Return the lines that run from the line containing "Given: Click the green" through the end of the entries, both ends included. Leave out all pictures.
┌─ INFORMATION GIVEN
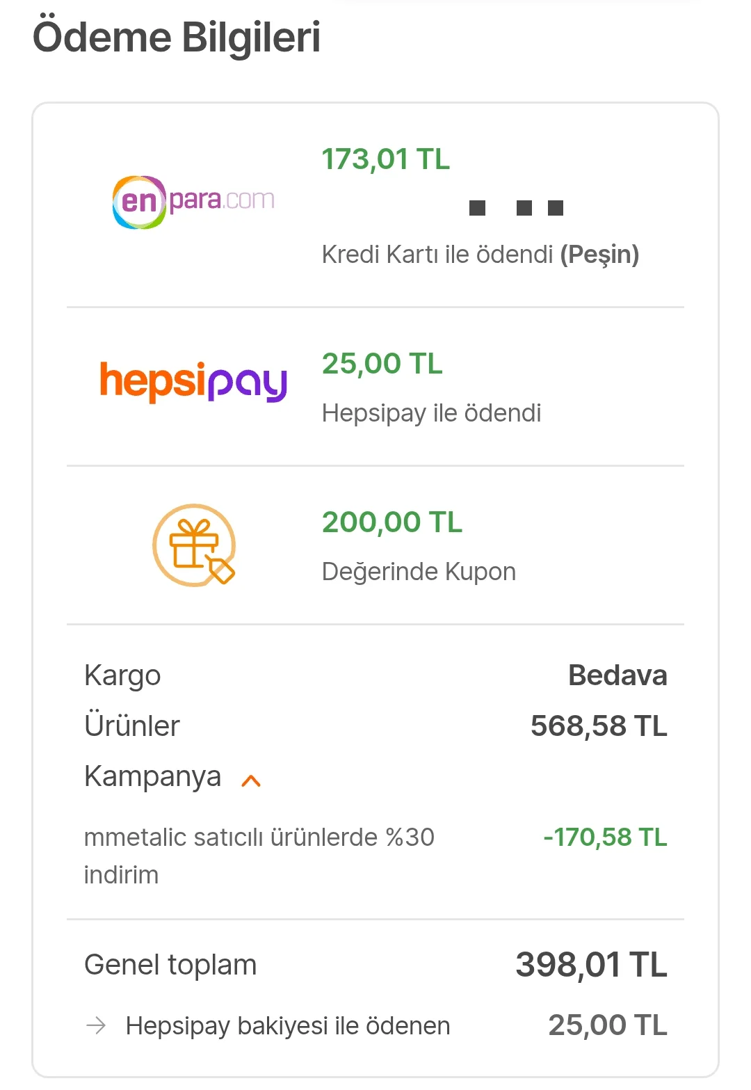Click the 200,00 TL coupon amount
The height and width of the screenshot is (1090, 751).
pyautogui.click(x=391, y=522)
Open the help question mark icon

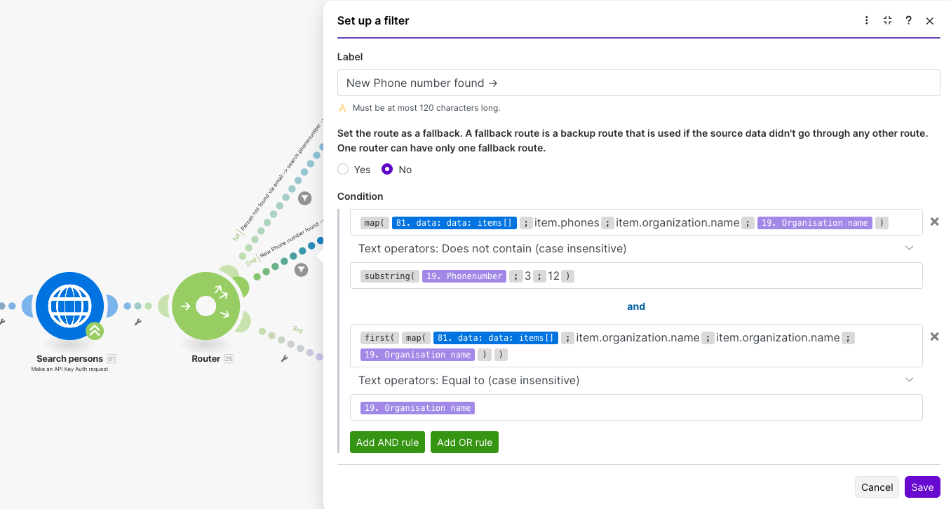tap(908, 20)
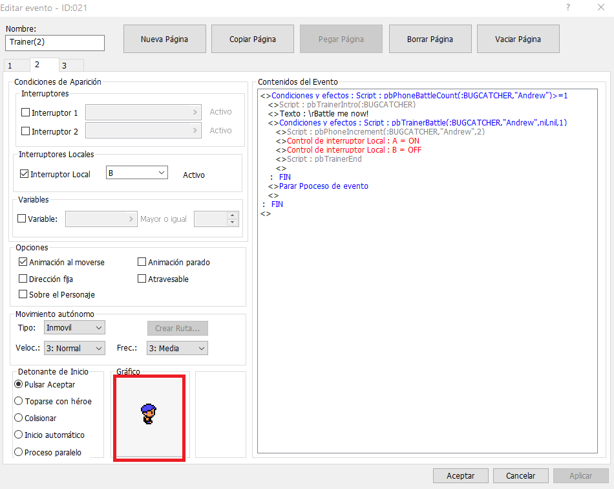Open the Frec. frequency dropdown
614x489 pixels.
176,348
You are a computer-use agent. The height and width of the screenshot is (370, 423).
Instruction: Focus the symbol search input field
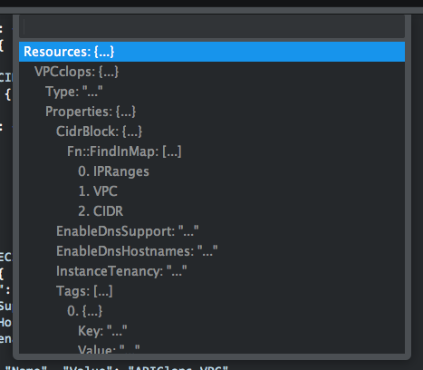pyautogui.click(x=212, y=26)
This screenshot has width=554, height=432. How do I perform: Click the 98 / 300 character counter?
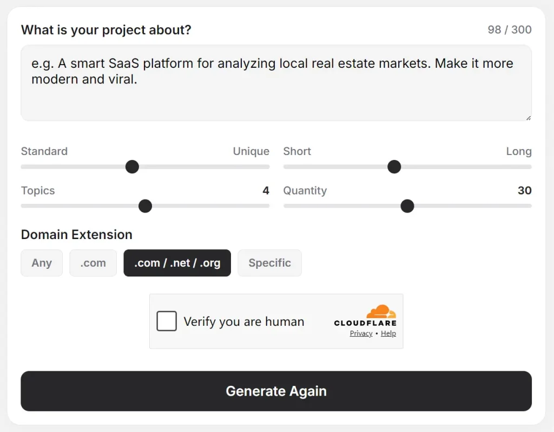point(509,30)
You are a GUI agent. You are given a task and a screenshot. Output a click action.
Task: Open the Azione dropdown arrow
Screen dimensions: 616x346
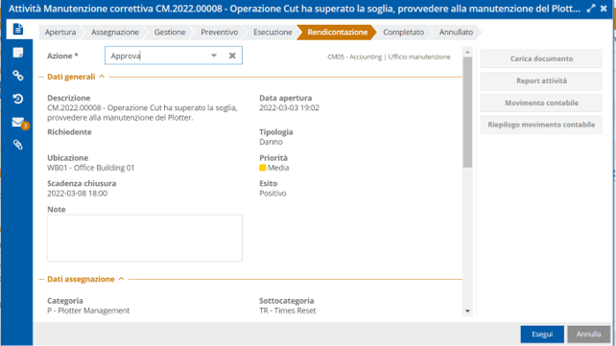[214, 56]
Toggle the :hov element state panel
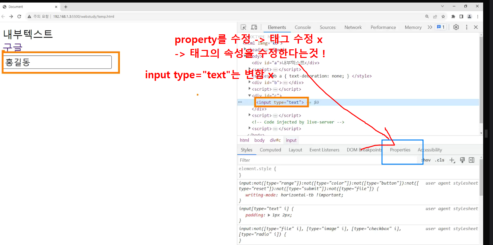493x245 pixels. 426,160
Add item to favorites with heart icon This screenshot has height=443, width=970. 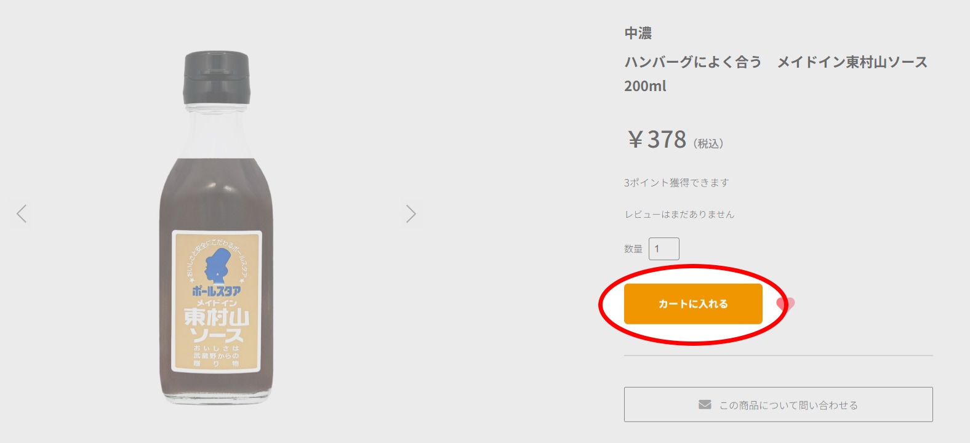786,304
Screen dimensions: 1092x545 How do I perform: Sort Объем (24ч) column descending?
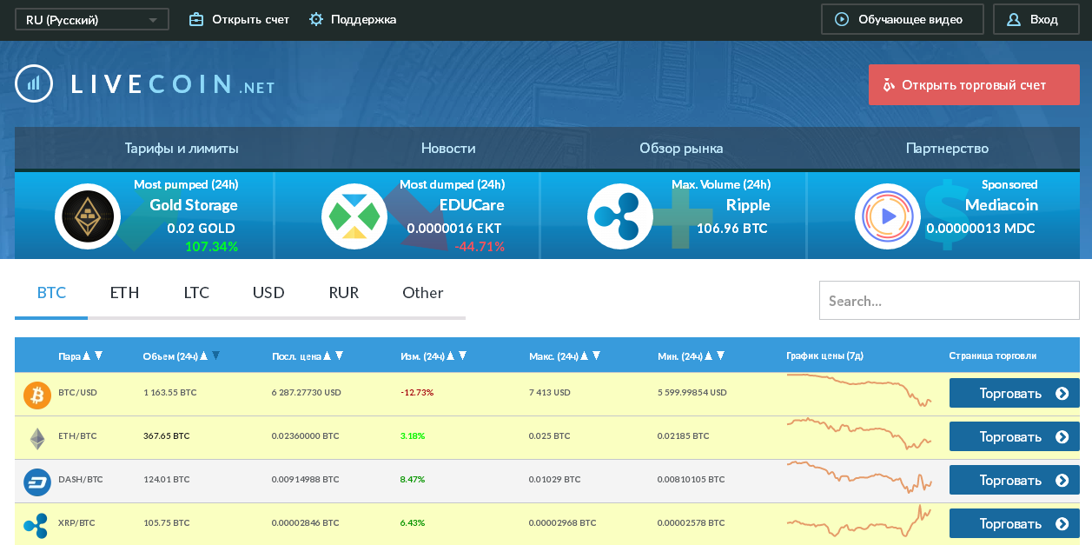click(x=216, y=356)
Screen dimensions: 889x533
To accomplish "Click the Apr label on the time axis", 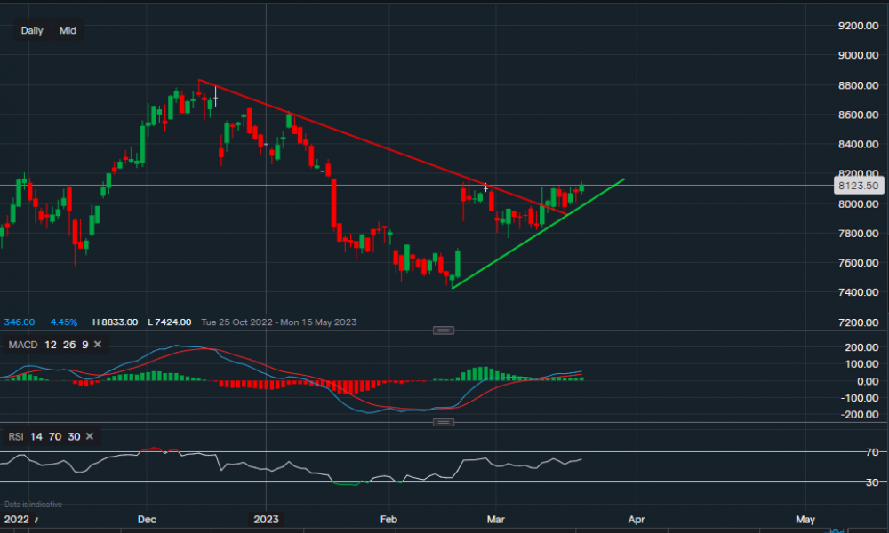I will (636, 519).
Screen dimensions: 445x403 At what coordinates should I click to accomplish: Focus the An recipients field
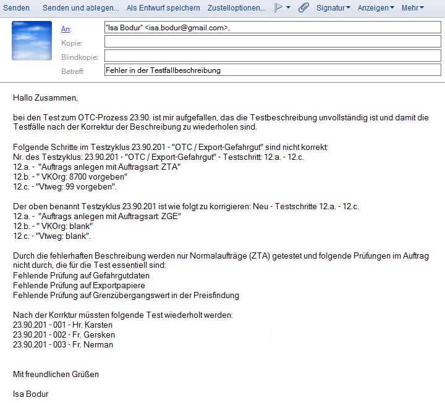pyautogui.click(x=273, y=28)
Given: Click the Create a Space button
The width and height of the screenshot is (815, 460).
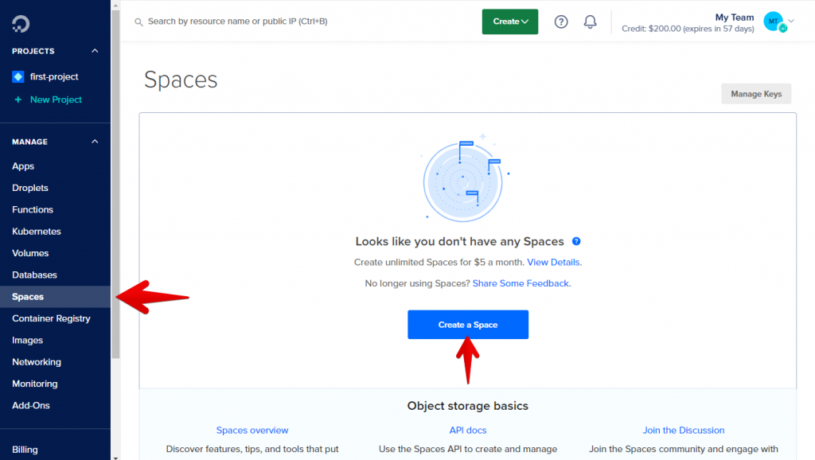Looking at the screenshot, I should pos(467,324).
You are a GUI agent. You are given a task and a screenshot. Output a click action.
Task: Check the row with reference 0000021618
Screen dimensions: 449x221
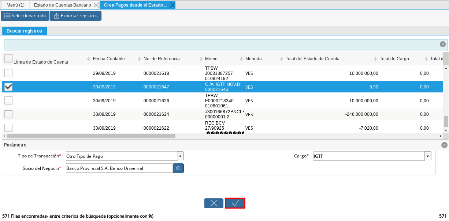tap(8, 73)
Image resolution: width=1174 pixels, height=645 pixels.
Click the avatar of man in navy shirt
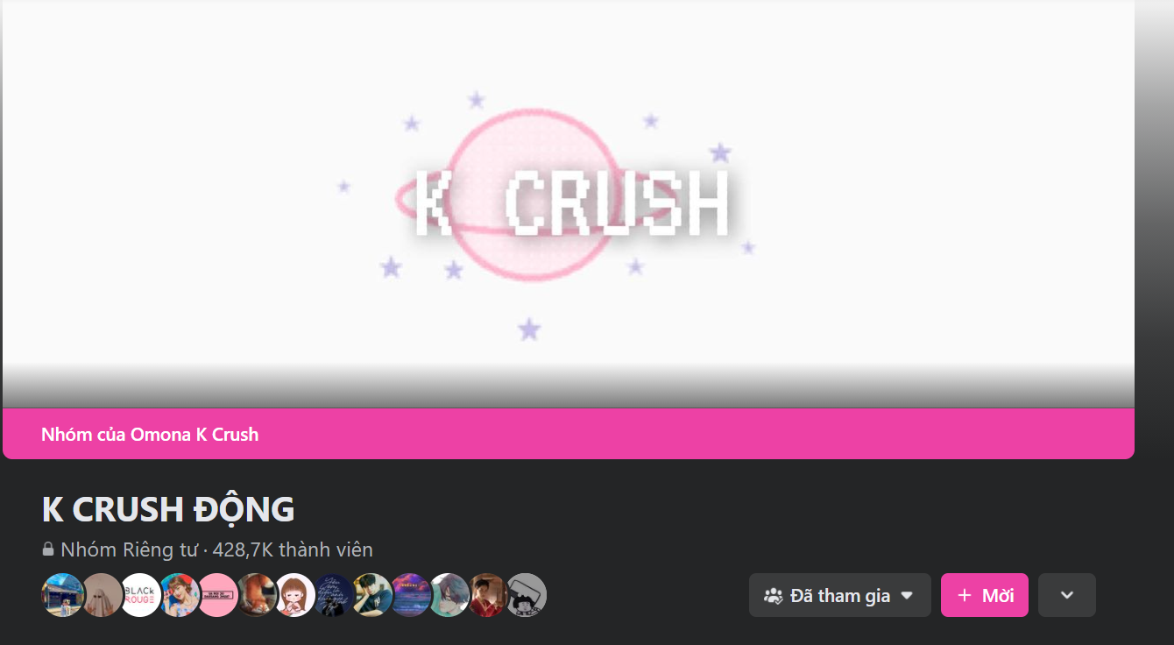pyautogui.click(x=371, y=595)
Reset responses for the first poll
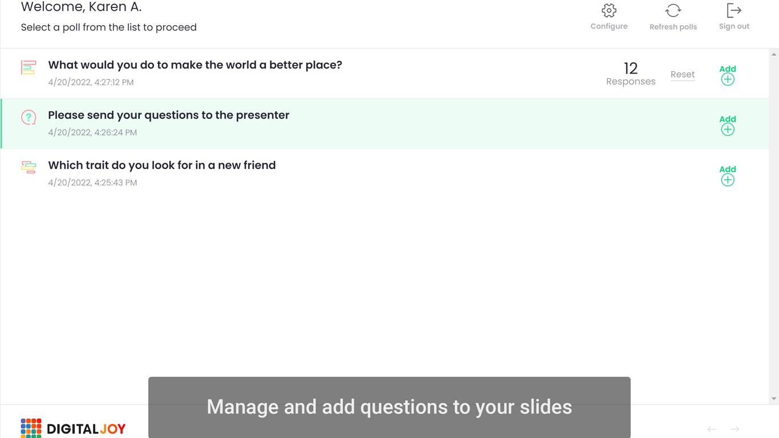The image size is (779, 438). click(682, 75)
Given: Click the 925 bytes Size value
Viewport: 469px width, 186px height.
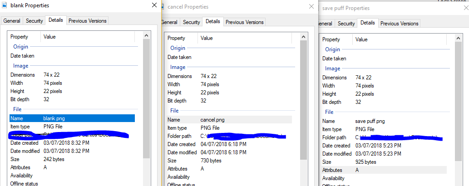Looking at the screenshot, I should tap(365, 162).
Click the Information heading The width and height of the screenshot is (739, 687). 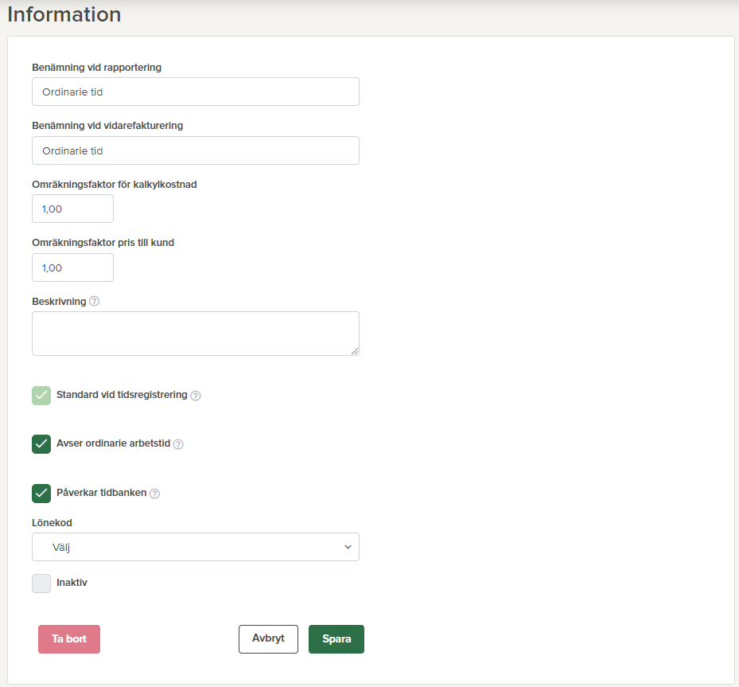[64, 14]
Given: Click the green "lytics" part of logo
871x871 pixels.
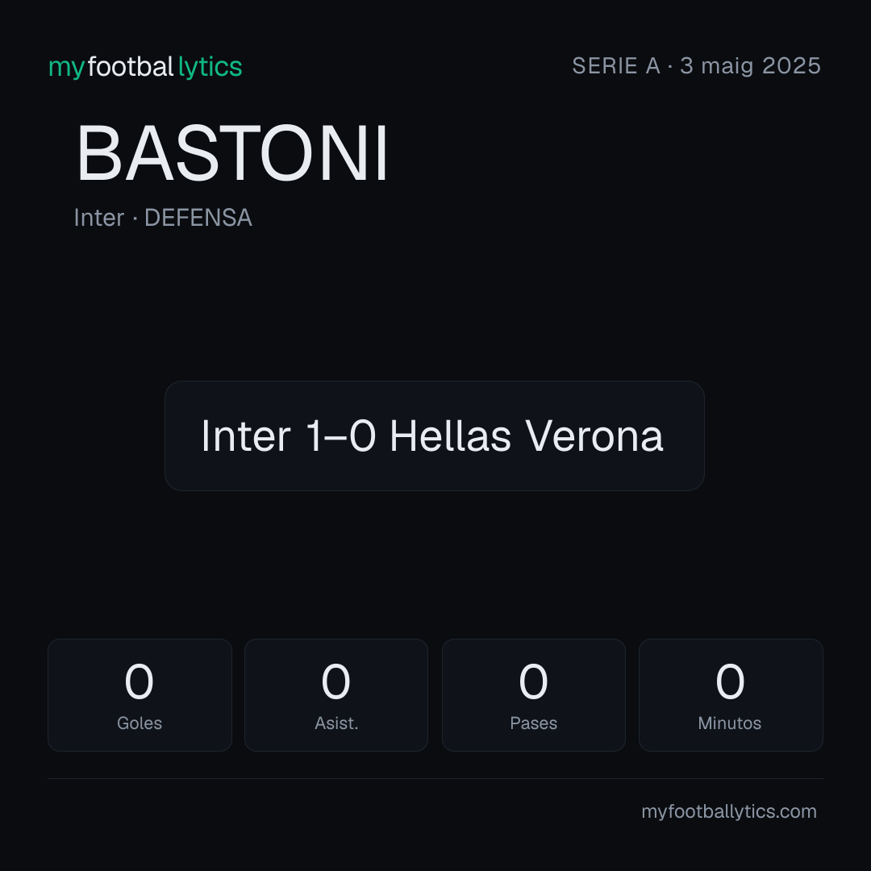Looking at the screenshot, I should pos(210,68).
└─
▶ [ANSWER TO THIS PROBLEM]:
Given: Click the green "lytics" part of logo
871x871 pixels.
Looking at the screenshot, I should pos(210,68).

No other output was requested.